Postindustriële samenleving - Wat het is, definitie en concept

Inhoudsopgave:

Anonim

De post-industriële samenleving is er een waar de economie gebaseerd is op de productie van diensten en niet op de industrie of productie.

Met andere woorden, een samenleving kan als post-industrieel worden beschouwd wanneer het grootste deel van de rijkdom wordt geleverd door de tertiaire (diensten) en quartaire (onderzoek en ontwikkeling) sectoren. Evenzo worden de activiteiten van de primaire sector (winningsactiviteiten) en secundaire (omzetting van grondstoffen in consumptiegoederen) minder relevant voor de economie.

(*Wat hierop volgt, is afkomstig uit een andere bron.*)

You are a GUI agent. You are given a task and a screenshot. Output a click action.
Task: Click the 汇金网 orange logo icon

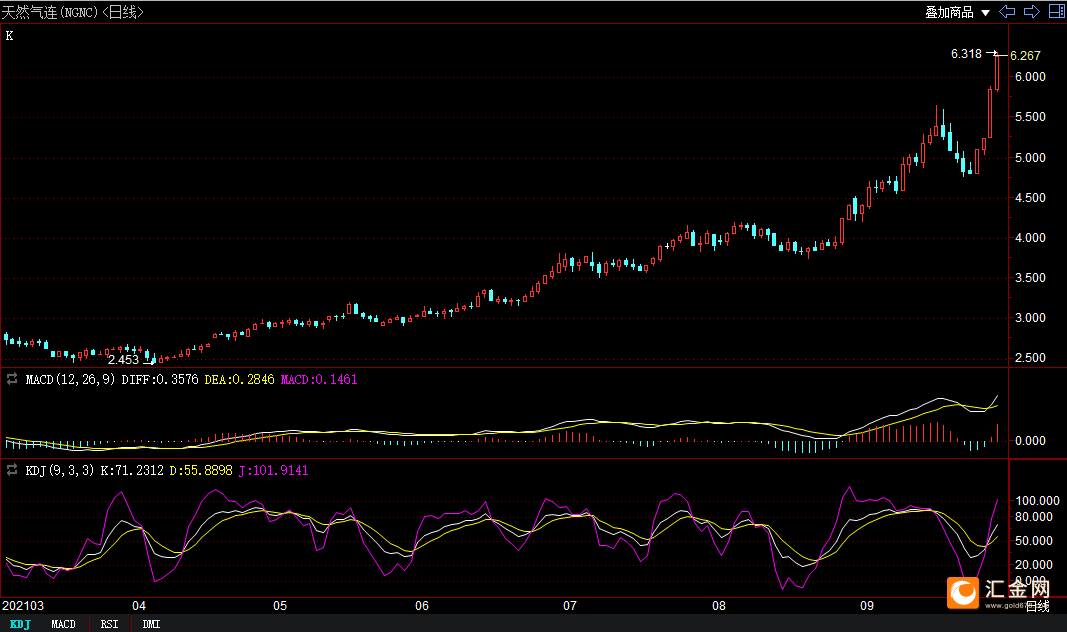point(965,594)
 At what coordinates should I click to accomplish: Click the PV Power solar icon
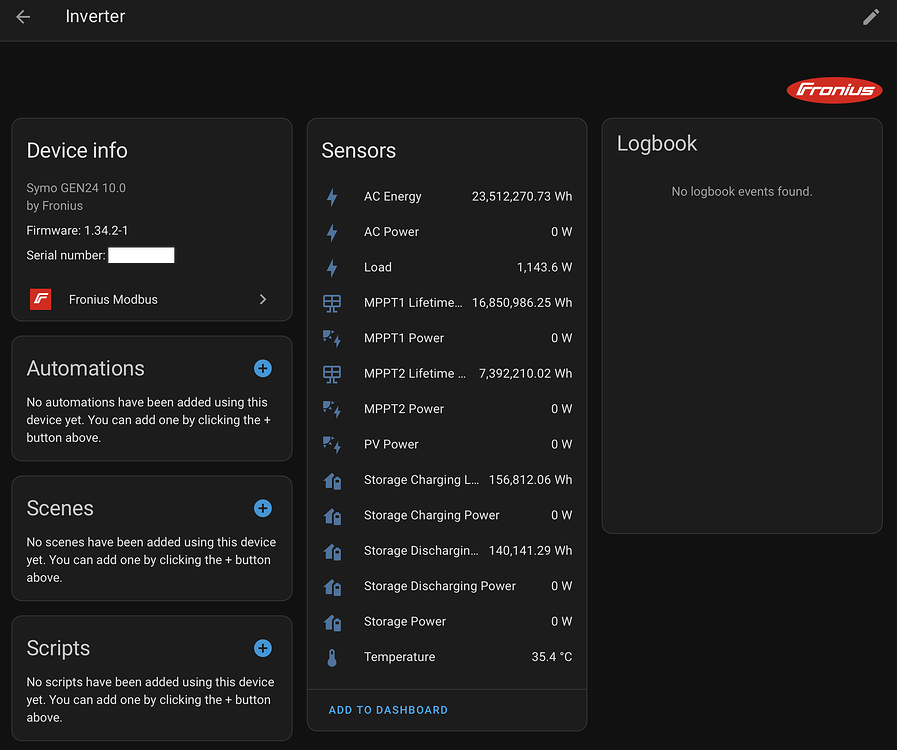click(332, 444)

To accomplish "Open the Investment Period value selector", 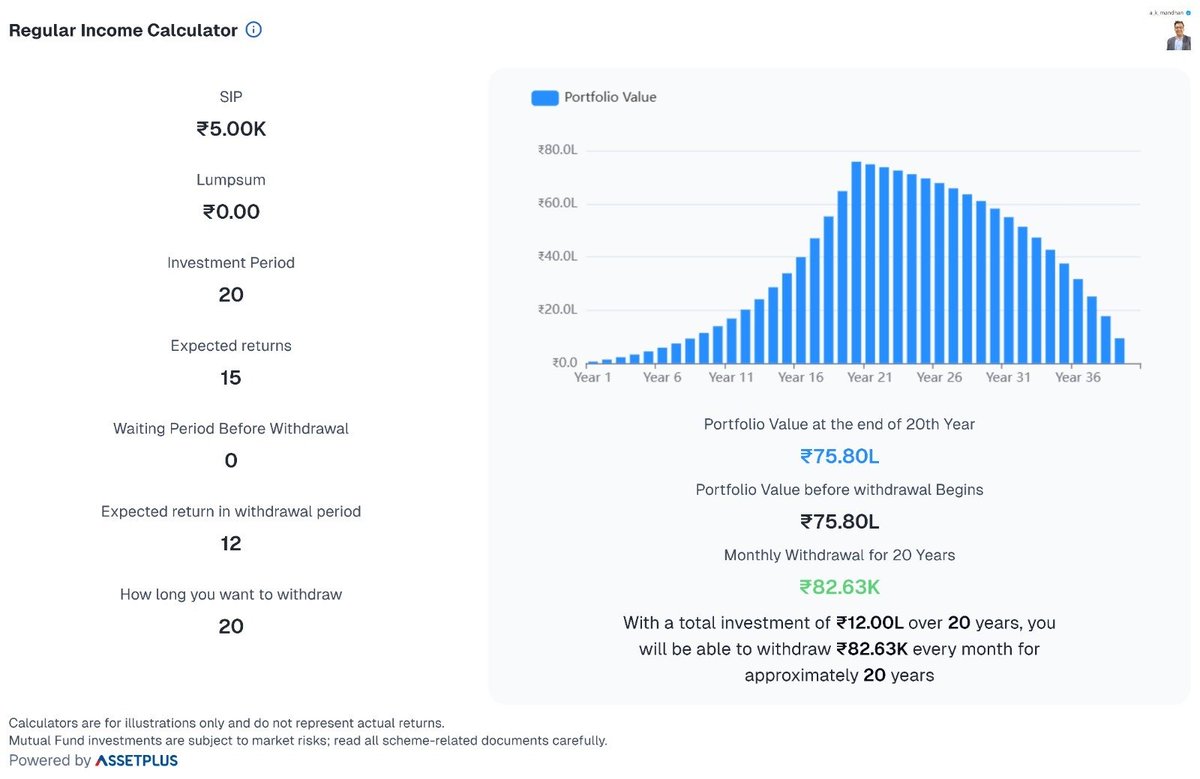I will click(x=230, y=294).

Anders bekeken, worden postindustriële samenlevingen gekenmerkt door een oriëntatie op diensten en kennis in plaats van op de transformatie van grondstoffen.

Oorsprong van postindustriële samenlevingen

Er kan worden gezegd dat er een pre-industriële samenleving bestond, waarin de primaire sectoren, met name de landbouw, de belangrijkste waren. Daarna, vanaf de eerste industriële revolutie van de 18e eeuw, werden alle transformatieactiviteiten ontwikkeld, waardoor de industriële samenleving ontstond.

Het concept van de postindustriële samenleving ontstond met de publicatie van Alain Touraine genaamd "The postindustriële samenleving" in 1969. Later gebruikte de socioloog Daniel Bell het concept ook in zijn werk "De komst van de postindustriële samenleving" in 1973.

Men kan zeggen dat sommige landen, vooral die in de ontwikkelde wereld, tegenwoordig postindustriële samenlevingen zijn. Veel landen hebben echter nog steeds sectoren zoals mijnbouw die geen deel uitmaken van de dienstensector als hun belangrijkste economische activiteit.

In het geval van Spanje, bijvoorbeeld, rekening houdend met het feit dat toerisme de belangrijkste productieve sector is, zou het als een postindustriële samenleving kunnen worden beschouwd.

Kenmerken van postindustriële samenlevingen

De belangrijkste kenmerken van postindustriële samenlevingen zijn:

  • De concentratie van de beroepsbevolking is meer in de dienstensector dan in de primaire sectoren.
  • Theoretische en wetenschappelijke kennis wordt de motor van de economie en de manier waarop de samenleving is georganiseerd. Het wordt dus meer gewaardeerd dan praktische kennis.
  • Informatie is een fundamenteel element en daarom worden communicatietechnologieën relevant in het economische systeem, zoals we kunnen zien aan de ontwikkeling van internet.
  • Innovatie en creativiteit zijn een sleutelfactor bij de ontwikkeling van nieuwe technologieën.
  • Economische activiteit is niet zozeer gericht op de productie van materiële goederen, maar op immateriële goederen.
  • Er is niet alleen een verandering in de economie, maar ook in de demografie. Zo stijgt de gemiddelde leeftijd van de bevolking als gevolg van een langere levensduur (door medische vooruitgang) en een daling van het geboortecijfer.
  • Politiek gezien zal macht meer afhangen van het hebben van kennis en minder van de accumulatie van kapitaal of productiemiddelen.